• [Your instructions]: Please format the stretch from the line containing "The height and width of the screenshot is (952, 710)." through the line containing "Task: Pick the" as a Markdown table with the columns Row and Line. Skip any blank lines and leave the pictures out.

• [Supplied records]:
- - - - - - -

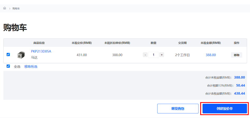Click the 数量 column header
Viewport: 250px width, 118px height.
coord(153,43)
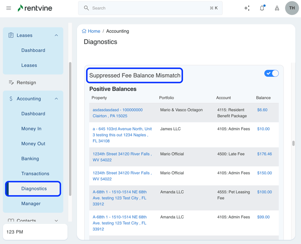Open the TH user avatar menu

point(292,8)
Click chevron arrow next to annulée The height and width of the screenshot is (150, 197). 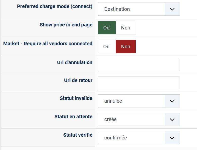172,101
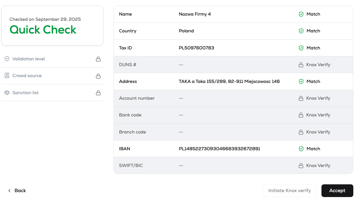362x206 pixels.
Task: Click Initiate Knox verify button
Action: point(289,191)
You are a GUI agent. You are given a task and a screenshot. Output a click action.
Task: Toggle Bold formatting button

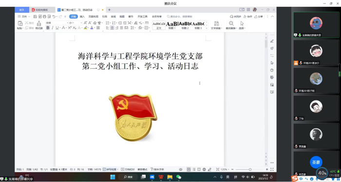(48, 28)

- - - - - - -

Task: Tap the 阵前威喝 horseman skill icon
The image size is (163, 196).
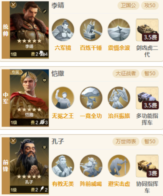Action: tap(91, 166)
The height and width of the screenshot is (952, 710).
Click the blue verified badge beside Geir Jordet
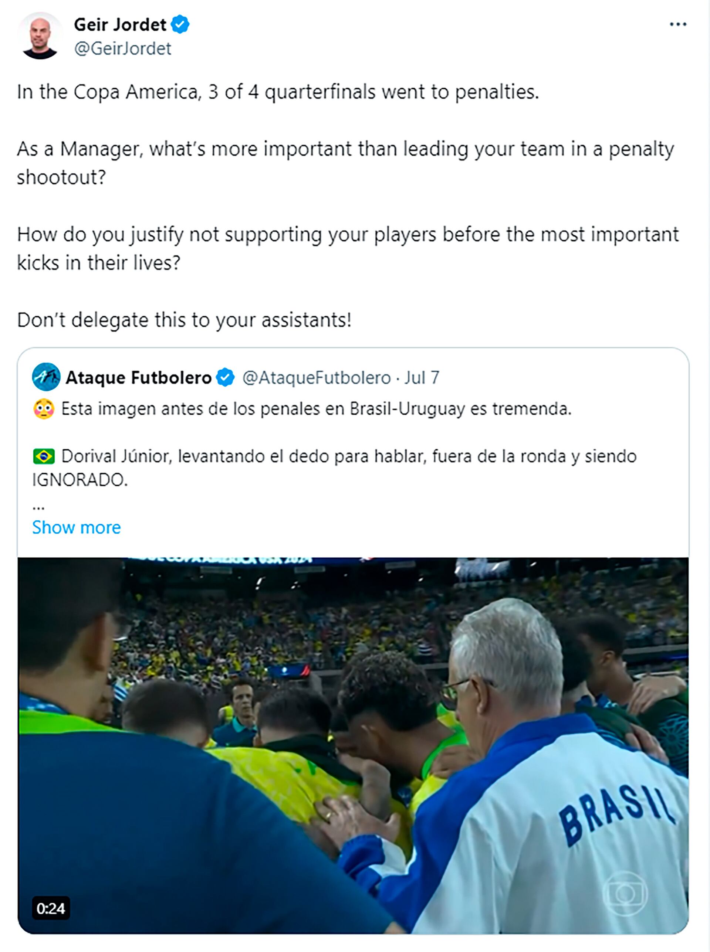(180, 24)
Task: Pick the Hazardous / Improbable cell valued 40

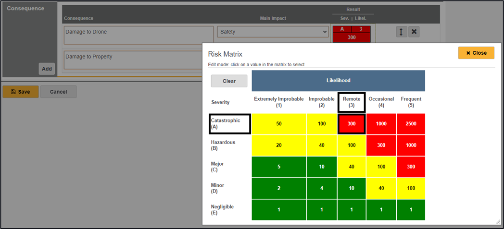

- - - - - - -

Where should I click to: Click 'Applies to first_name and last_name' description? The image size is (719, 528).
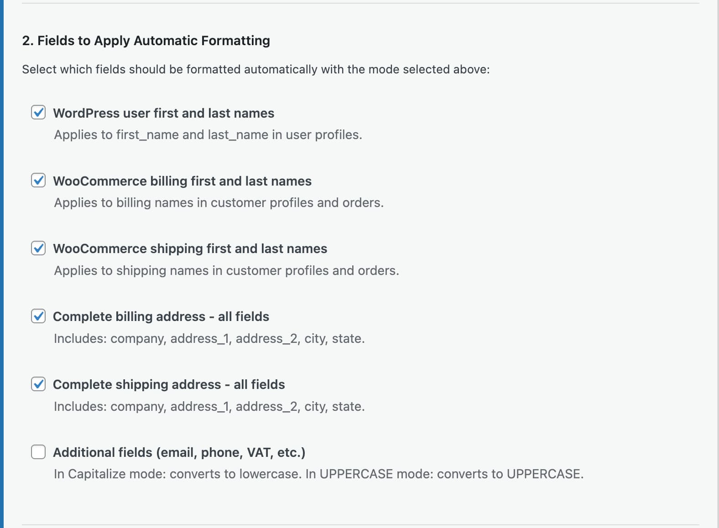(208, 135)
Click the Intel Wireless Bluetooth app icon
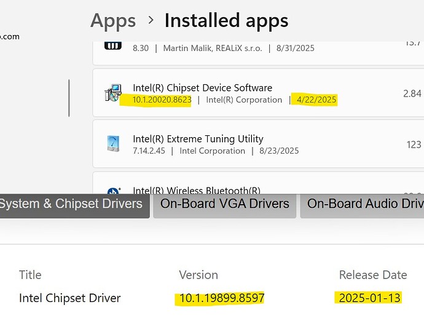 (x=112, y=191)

- - - - - - -

• [Task output]:
| Row | Line |
|---|---|
| 1 | The height and width of the screenshot is (952, 710). |
| 2 | Click the blue verified badge beside Geir Jordet |
| 3 | (180, 24) |
| 4 | Task: Pick the Hazardous / Improbable cell valued 40 |